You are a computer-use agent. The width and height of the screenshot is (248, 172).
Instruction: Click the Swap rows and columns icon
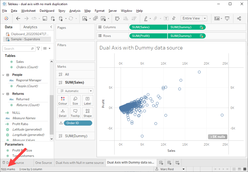(x=117, y=18)
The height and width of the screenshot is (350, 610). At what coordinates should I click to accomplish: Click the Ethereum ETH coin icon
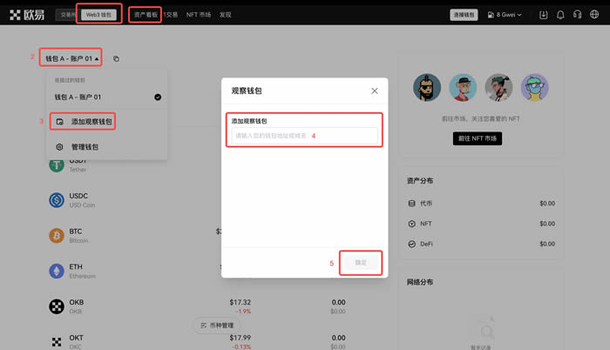57,271
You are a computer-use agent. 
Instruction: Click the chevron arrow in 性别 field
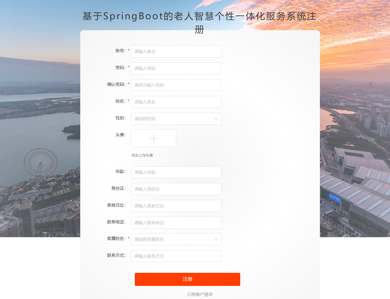216,119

◆ GIVEN EXERCISE: Rewrite all the rows above, swapping "screenshot" for "screen capture" and changing nothing else. Leave out the pictures.

◆ SOLUTION TO THE PROBLEM:
You are a computer-use agent. The width and height of the screen capture is (248, 172).
Instruction: Click the Swap rows and columns icon
(x=117, y=18)
The height and width of the screen capture is (350, 610). At what coordinates should I click to accomplish: Click the Ethereum ETH coin icon
57,271
You are a computer-use agent. 
Instruction: Click the chevron arrow in 性别 field
216,119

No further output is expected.